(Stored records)
= = =
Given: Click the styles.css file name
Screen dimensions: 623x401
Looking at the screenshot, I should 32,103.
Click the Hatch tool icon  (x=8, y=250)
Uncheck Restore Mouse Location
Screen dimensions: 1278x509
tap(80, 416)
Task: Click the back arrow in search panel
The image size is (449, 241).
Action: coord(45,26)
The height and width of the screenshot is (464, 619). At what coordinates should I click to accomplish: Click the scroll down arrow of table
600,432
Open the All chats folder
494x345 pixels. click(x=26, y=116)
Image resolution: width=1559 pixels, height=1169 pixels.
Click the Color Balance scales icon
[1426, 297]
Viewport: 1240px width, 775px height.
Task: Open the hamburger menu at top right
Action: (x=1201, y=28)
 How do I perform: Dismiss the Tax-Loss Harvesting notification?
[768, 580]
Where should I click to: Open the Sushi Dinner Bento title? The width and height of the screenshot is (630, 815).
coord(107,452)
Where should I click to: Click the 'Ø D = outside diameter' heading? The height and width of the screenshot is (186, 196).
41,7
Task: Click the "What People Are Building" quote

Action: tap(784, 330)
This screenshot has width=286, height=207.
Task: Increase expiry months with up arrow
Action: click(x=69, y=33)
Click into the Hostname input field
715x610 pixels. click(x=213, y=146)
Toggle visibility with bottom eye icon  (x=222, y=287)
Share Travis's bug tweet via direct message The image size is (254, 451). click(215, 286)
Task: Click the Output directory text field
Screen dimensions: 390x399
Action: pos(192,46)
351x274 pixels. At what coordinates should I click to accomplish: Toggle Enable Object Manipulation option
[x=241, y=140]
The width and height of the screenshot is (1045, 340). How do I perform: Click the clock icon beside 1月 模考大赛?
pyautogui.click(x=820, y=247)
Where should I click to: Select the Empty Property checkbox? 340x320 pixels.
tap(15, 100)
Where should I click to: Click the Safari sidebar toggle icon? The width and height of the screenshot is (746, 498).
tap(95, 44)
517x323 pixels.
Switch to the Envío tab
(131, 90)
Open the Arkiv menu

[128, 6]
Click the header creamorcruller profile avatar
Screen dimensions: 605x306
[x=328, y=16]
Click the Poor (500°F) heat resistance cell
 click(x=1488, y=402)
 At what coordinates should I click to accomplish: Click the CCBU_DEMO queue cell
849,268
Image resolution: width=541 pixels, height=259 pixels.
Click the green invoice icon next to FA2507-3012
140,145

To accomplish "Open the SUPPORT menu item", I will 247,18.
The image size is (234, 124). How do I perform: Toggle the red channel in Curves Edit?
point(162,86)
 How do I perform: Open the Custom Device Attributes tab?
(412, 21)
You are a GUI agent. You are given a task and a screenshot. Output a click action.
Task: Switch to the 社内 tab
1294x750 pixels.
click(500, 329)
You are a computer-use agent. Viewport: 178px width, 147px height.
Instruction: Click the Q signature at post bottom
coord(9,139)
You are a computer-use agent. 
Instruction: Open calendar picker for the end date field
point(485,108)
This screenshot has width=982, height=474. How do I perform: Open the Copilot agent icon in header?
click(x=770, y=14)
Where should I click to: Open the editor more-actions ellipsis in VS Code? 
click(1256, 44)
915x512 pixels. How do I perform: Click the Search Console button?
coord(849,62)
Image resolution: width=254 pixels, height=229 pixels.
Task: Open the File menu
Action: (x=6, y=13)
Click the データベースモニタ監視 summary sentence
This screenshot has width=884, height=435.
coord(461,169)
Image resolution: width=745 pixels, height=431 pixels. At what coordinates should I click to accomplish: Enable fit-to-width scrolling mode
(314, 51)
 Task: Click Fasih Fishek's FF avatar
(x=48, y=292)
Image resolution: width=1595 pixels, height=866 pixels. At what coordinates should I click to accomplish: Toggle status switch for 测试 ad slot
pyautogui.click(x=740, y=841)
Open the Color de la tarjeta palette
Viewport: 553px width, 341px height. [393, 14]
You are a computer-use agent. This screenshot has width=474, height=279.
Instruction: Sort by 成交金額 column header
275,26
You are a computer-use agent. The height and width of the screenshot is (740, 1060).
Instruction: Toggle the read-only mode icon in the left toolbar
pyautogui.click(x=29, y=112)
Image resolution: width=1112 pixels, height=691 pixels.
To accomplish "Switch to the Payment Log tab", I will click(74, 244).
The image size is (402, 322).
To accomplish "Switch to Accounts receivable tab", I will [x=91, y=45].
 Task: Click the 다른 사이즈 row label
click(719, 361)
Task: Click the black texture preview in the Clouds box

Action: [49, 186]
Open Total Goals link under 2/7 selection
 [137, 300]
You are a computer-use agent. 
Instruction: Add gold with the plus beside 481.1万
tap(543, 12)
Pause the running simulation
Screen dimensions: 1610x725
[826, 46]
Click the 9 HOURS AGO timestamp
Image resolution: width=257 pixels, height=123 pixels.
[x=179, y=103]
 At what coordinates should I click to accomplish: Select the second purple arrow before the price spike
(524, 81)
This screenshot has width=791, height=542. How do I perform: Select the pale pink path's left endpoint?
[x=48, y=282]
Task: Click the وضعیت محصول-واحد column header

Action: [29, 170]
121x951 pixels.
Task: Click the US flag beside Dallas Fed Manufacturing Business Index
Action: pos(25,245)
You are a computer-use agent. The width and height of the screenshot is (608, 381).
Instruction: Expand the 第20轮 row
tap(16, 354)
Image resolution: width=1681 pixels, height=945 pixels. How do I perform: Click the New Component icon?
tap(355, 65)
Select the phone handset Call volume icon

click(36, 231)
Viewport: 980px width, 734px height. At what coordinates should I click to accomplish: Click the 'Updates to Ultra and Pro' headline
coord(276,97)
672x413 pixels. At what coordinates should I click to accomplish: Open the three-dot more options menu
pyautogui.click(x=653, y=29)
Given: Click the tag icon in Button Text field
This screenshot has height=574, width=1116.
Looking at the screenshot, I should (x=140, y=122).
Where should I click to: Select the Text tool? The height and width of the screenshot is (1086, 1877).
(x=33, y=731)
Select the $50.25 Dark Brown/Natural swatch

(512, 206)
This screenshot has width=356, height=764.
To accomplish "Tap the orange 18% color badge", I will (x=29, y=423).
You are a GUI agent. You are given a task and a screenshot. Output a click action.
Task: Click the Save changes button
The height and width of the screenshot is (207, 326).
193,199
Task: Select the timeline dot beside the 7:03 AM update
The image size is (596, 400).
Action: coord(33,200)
= = =
▸ **Written task**: Rewrite the rows from the line with "Image resolution: width=745" up to and including the line with "pyautogui.click(x=29, y=112)", putting "GUI agent" wherever "computer-use agent" appears and leaving everything else as it is.

▸ **Solution to this exercise**:
Image resolution: width=745 pixels, height=431 pixels. At what coordinates should I click to accomplish: Enable fit-to-width scrolling mode
(314, 51)
 Task: Click Fasih Fishek's FF avatar
(x=48, y=292)
Image resolution: width=1595 pixels, height=866 pixels. At what coordinates should I click to accomplish: Toggle status switch for 测试 ad slot
pyautogui.click(x=740, y=841)
Open the Color de la tarjeta palette
Viewport: 553px width, 341px height. [393, 14]
You are a GUI agent. This screenshot has width=474, height=279.
Instruction: Sort by 成交金額 column header
275,26
You are a GUI agent. The height and width of the screenshot is (740, 1060).
Instruction: Toggle the read-only mode icon in the left toolbar
pyautogui.click(x=29, y=112)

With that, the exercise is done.